Work and Energy with 2 variables

[zenophysics]

Homework Statement

I feel as though I am missing information but I have been assured I'm not can anyone help me out?

At an accident scene on a level road, investigators measure a car's skid mark to be d=88m long. The accident occurred on a rainy day, and the coefficient of friction was estimated to be Mu=0.34. Use this data to determine the speed of the car, v when the driver slammed on (and locked) the breaks. Take g=10m/s^2.

Homework Equations

What is the speed of the car?
F=ma Ft=m(delta)v

The Attempt at a Solution

E1=E2+|W*Ffr|
mv^2/2=mv^2/2+|W*Ffr|

 

[rock.freak667]

The Attempt at a Solution

E1=E2+|W*Ffr|
mv^2/2=mv^2/2+|W*Ffr|

Initially the car has KE mv²/2

when the car has gone a distance of 88 m the velocity is zero.

So applying your second formula you will get

mv²/2 = Work done by friction.

You should know how to get the frictional force (so you will see why you don't need the mass of the car).

 

[zenophysics]

ok so if mv^2/v = WFfr and Ffr is the same as Fn*mu = mg*mu in the opposite direction then mass cancels out and leaves me with v^2/2=g*mu and when I solve for V I'm getting v=2.89ms. yes?

 

[AJKing]

You're on the right track, but I see one error in your attempt to solve the problem.

Namely the statement in bold here:
E₁ = E₁'+W*F_fr

As a quick review, we know that

W = Fd

and

W = KE

Thus,

KE = Fd

Well, heat caused by friction is a form of kinetic energy, so we can surmise the following:

E_h = F_frd

Can you see how this can apply to your equation?

Please note, however, that this only accounts for the transfer of your original kinetic energy into heat energy.
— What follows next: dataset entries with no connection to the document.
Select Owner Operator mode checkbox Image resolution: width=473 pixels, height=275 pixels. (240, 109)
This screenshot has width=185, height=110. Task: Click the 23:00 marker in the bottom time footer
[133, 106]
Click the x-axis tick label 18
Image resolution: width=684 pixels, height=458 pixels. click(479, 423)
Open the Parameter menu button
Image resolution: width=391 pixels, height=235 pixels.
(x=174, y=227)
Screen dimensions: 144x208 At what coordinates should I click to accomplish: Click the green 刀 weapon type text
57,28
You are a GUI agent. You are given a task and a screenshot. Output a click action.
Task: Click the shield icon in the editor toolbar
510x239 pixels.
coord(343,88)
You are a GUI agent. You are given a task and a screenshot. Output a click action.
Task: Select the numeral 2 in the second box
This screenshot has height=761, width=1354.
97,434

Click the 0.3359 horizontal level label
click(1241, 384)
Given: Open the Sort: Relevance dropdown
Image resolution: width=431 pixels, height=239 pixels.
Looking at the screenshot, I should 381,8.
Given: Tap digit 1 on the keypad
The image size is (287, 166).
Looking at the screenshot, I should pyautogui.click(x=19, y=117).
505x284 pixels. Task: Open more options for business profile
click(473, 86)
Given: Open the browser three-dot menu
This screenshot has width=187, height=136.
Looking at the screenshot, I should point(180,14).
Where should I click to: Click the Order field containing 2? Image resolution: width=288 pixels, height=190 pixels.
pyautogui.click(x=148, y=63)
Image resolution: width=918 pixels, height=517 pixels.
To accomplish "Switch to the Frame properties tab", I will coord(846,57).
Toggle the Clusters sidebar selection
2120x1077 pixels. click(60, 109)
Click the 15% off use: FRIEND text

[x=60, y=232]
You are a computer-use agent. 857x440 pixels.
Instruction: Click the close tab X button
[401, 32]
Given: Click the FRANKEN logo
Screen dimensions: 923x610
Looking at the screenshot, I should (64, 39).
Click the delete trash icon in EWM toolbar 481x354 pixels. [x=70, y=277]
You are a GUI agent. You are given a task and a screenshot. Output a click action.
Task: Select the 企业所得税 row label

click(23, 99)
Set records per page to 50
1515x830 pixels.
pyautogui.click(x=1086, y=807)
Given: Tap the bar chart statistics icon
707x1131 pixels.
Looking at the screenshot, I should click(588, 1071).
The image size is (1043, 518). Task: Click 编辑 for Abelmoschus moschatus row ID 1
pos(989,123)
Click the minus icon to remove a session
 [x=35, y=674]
That isn't a problem in introductory physics, but sound and other forms of energy may be important in later years.

 

[AJKing]

ok so if mv^2/v = WFfr and Ffr is the same as Fn*mu = mg*mu in the opposite direction then mass cancels out and leaves me with v^2/2=g*mu and when I solve for V I'm getting v=2.89ms. yes?

2.89m/s is equivalent to 6.46 mi/h (10.4 km/h), it seems unlikely that a vehicle would skid 88 meters with that kind of velocity.

Logic would conclude that your answer is missing a factor.

Where did you get the term " W*F_fr " and what does it define?